The Ph.D. program emphasizes original and scholarly research in a variety of subject areas within chemical engineering. Throughout their tenure of study, students work on research which culminates in their preparation of a written thesis dissertation and, finally, an oral presentation to the faculty. Many students conduct interdisciplinary research with chemical engineering faculty through the University’s research centers of excellence.
Scholarships and Funding
In order for an applicant to be considered for one of the following fellowships, the applicant must select that they wish to be considered in SLATE. Recipients of these fellowships will be the most academically promising members of the entering class of graduate students at the University of Connecticut. The criteria used to select recipients include the following:
- Evidence of scholarly or creative achievement highlighted by the department or program in their nomination and evidence that the department or program provides the environment necessary for success in the areas of interest highlighted by the applicant.
- Evidence of any prior scholarly or creative achievement by the nominee, e.g., publications, presentations, exhibits, performances.
- Evidence that the nominee has been successful at previous academic institutions, e.g., letters of recommendation.
- Quantitative evidence of academic accomplishment, e.g., undergraduate grade point average, GMAT (when available).
The Jorgensen Fellowship (JF) is available to outstanding young scholars applying to doctoral programs.
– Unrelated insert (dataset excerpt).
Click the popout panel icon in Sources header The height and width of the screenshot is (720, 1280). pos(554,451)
The award consists of a service-free fellowship providing a $20,000 annual stipend for five years.
In addition, to be eligible for either the fellowships below, applicants must demonstrate a commitment to enhancing diversity in higher education and/or a commitment to enhancing diversity in their field of study.
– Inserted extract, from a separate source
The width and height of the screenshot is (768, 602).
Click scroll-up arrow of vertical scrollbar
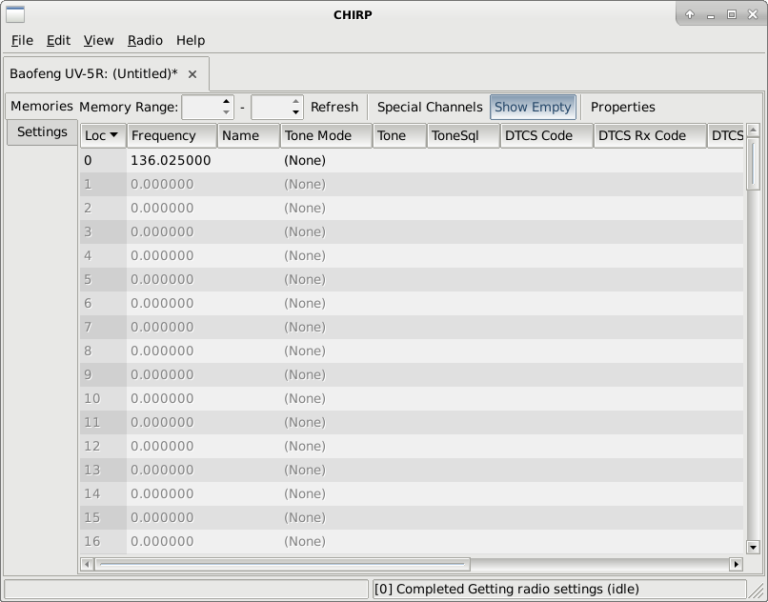753,130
- The Harriott Fellowship (HF) is available to outstanding young scholars applying to doctoral programs. The award consists of a service-free fellowship providing a $20,000 annual stipend for five years.
- The Crandall Fellowship (CF) is available to outstanding young scholars applying to master’s programs. The award consists of a service-free fellowship providing a $20,000 annual stipend for two years (MFA is for three years).
For HF and CF fellowships students must submit a diversity statement through the SLATE application system. Students can demonstrate a commitment to enhancing diversity in higher education through participation in organizations or activities that (a) directly relate to increasing access to higher education and retention in higher education of individuals, regardless of age, race, sexual orientation, gender, nationality, cultural background, religion, or beliefs or (b) that help to ensure that individuals are welcomed and included in higher education environments regardless of age, race, sexual orientation, gender, nationality, cultural background, religion, or beliefs. Such organization and activities might include participation/affiliation with TRIO programs, cultural/affinity organizations/centers, volunteer experiences, and college or university committees focused on these goals. Students provide evidence of this commitment through research and educational experience reflected on their CV/resume (articles, presentations, internship, and research experience), in their personal statement, or in letters of recommendations.
Three exams are required for the Ph.D. degree. The first is the qualifying exam which is taken within the first two semesters. This exam consists of a written test followed by an oral presentation. The second, known as the general exam, requires the student to prepare a written Ph.D. these proposal and present it orally to a faculty committee. This exam is scheduled on an individual basis after coursework and language requirements have been completed. The final exam is an oral defense of the student’s completed research, following submission of the written thesis
This current MENG concentration is not eligible for UConn visa sponsorship. Please contact ISSS for more information regarding programs that allow UConn visa sponsorship at [email protected].
UConn’s Master of Engineering (MENG) in Chemical Engineering is a 30-credit online (synchronous and asynchronous coursework) graduate degree that helps working engineers strengthen their technical skills helping to bring value to industry. Curriculum focuses on industrial practice and design and integrates subject matter across disciplines helping to prepare graduates for advanced positions in a variety of industries, such as petrochemical processing, materials manufacturing, energy distribution, microelectronics, and biotechnology.
Process Engineering Certificate
The Chemical and Biomolecular Engineering Department offers a fully online with synchronous and asynchronous coursework, 12-credit advanced engineering certificate program in Process Engineering. Process engineering is the merger of fundamental engineering science and knowledge along with empirical information to develop and optimize processes. Process Engineering is primarily grounded in the discipline of Chemical Engineering and its core areas, including thermodynamics, transport phenomenon, and kinetics. The fundamental knowledge for Process Engineering is encoded in mathematical models, whereas the empirical information is represented by data science/machine learning models.